*** SELECTED PASSAGE
Boosting the Lower Earner's Social Security Benefit
If a couple regrets having the lower-earning spouse take a reduced benefit early, there are a few opportunities to increase the monthly payout.
It's fairly common for lower-earning spouses to take a reduced Social Security benefit before reaching full retirement age. Some couples have second thoughts about that decision. You might be able to take a do-over or at least boost the benefit.
When you take your own benefit early, it's permanently reduced. Take it at the earliest age of 62 and it's clipped by 25%. A lower-earning spouse who claims a spousal benefit early also gets hit. Instead of getting 50% of the higher earner's full-retirement-age benefit, the lower earner claiming a spousal benefit at age 62 receives 35% of the higher earner's benefit.
It could make sense for the lower earner to claim a benefit early if the higher earner plans to delay until age 70. (For each year you delay past full retirement age, you get a delayed retirement credit of 8%.) With the lower earner claiming early, "they get a little bit of income coming into the household for a longer time," says Judith Ward, senior financial planner for T. Rowe Price. For some couples, that extra income enables the higher earner to afford to delay his larger benefit.
If the higher earner dies first, the lower earner can switch to a survivor benefit, which is worth 100% of the higher earner's benefit as long as the survivor claims it at full retirement age or later. You can use the free "Social Security Benefits Evaluator" tool at www.troweprice.com/socialsecurity to plug in various claiming scenarios.
Here are ways for a lower earner to undo the decision to claim early. The maneuvers differ based on whether the lower earner is collecting her own retirement benefit or a spousal benefit.
A retirement benefit. If the lower-earning spouse claimed her own benefit within the past 12 months, she can withdraw her original claim. (Use Form SSA-521, "Request for Withdrawal of Application.") She must pay back all benefits she received. When she reapplies, she will get a larger monthly benefit.
Missed that 12-month window? If the lower-earning spouse is at full retirement age, she can suspend her benefit and earn delayed retirement credits until she reapplies. Say the lower earner claimed a reduced monthly benefit of $750 at age 62. At her full retirement age of 66, she suspends the benefit. She could restart it at 70 and the benefit would be 32% larger—at $990. That's nearly the same amount she would have received if she had waited until her full retirement age to claim her benefit.
******
*** STORED ROWS
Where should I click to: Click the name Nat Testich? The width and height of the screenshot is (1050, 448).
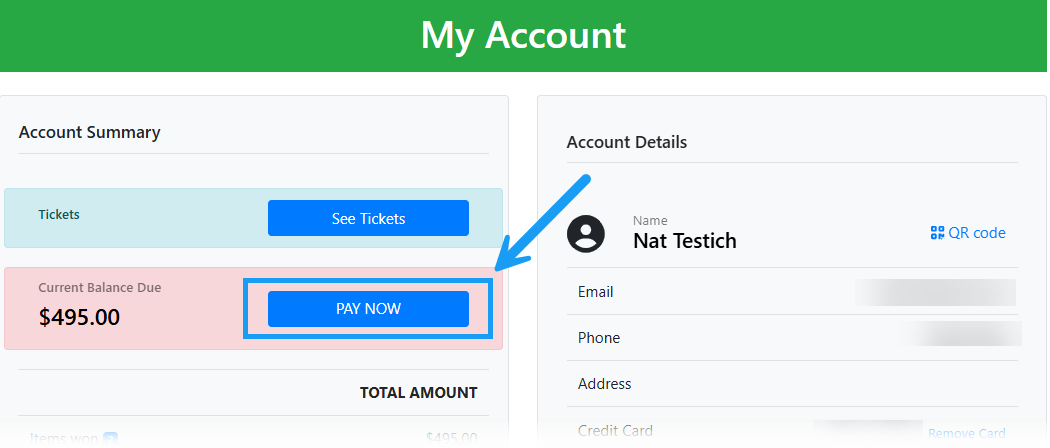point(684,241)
******
*** STORED ROWS
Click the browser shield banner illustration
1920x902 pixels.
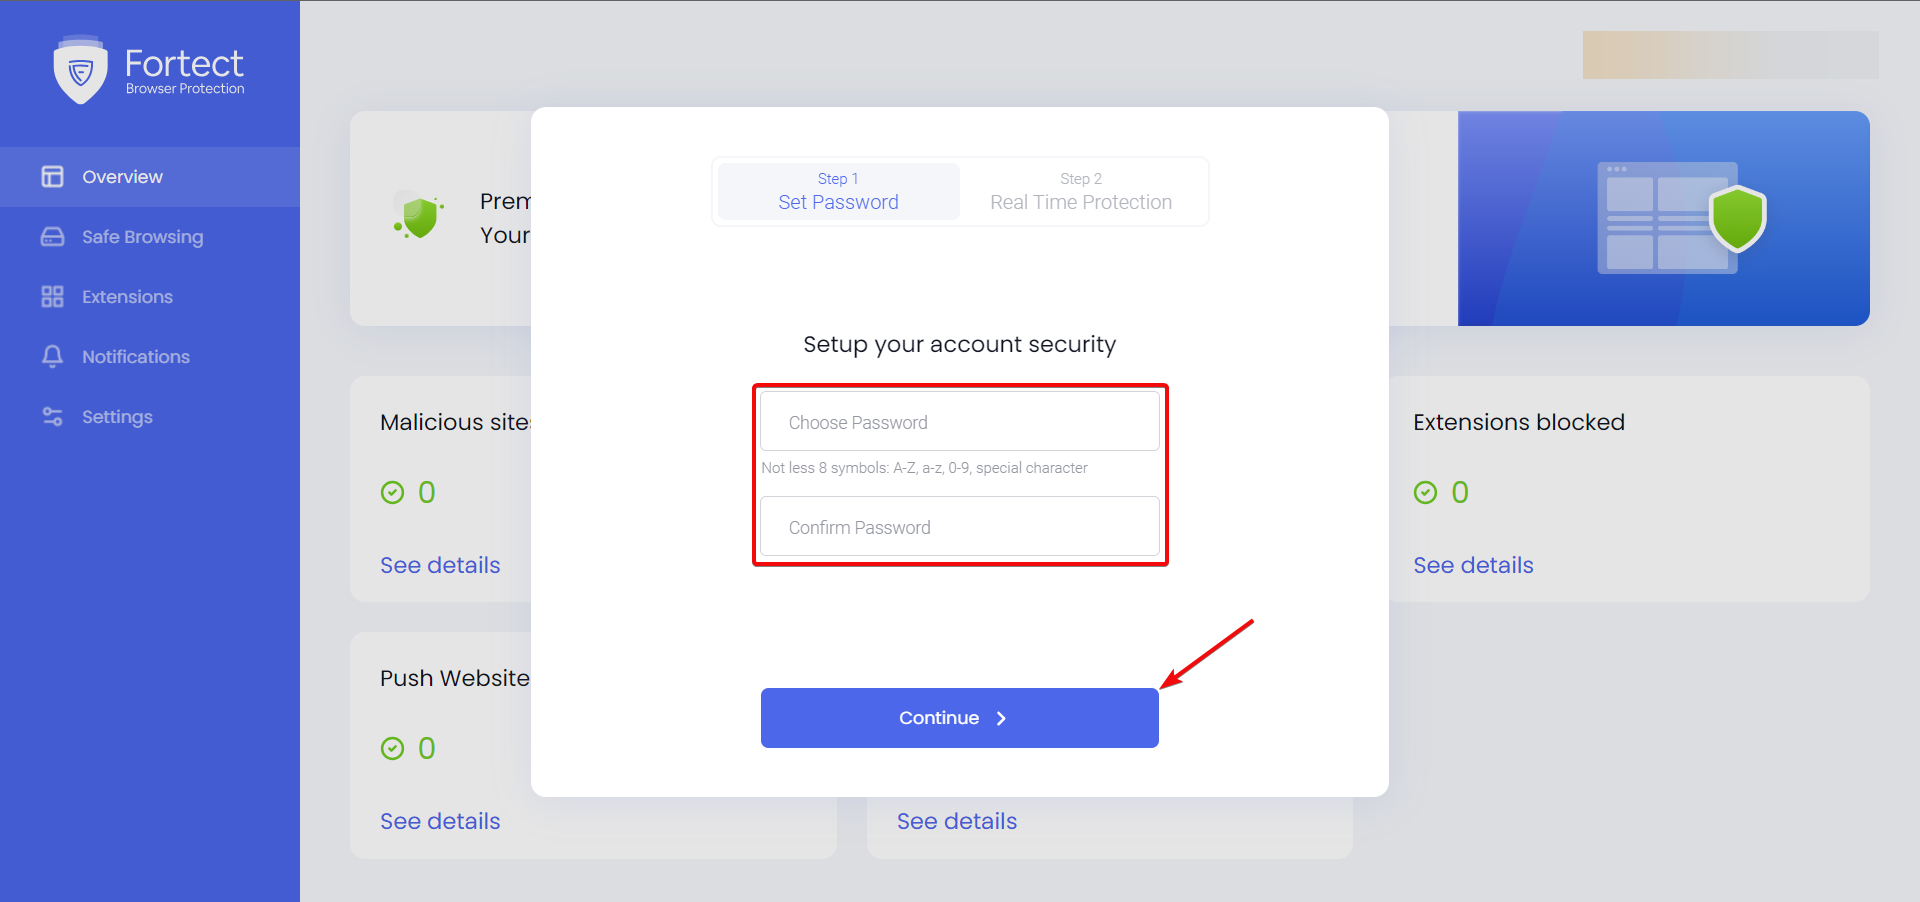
******
__GOALS__
1. Translate this sentence from the Social Security article into Spanish: "When you take your own benefit early, it's permanently reduced."
2. Update the Social Security article from "If the higher earner dies" up to and including "larger monthly benefit." so that every instance of "higher earner" reads "higher-earning spouse", and write out the revised passage.

__THE ANSWERS__
1. Cuando usted cobra su propio beneficio de forma anticipada, este se reduce de manera permanente.

2.
If the higher-earning spouse dies first, the lower earner can switch to a survivor benefit, which is worth 100% of the higher-earning spouse's benefit as long as the survivor claims it at full retirement age or later. You can use the free "Social Security Benefits Evaluator" tool at www.troweprice.com/socialsecurity to plug in various claiming scenarios.
Here are ways for a lower earner to undo the decision to claim early. The maneuvers differ based on whether the lower earner is collecting her own retirement benefit or a spousal benefit.
A retirement benefit. If the lower-earning spouse claimed her own benefit within the past 12 months, she can withdraw her original claim. (Use Form SSA-521, "Request for Withdrawal of Application.") She must pay back all benefits she received. When she reapplies, she will get a larger monthly benefit.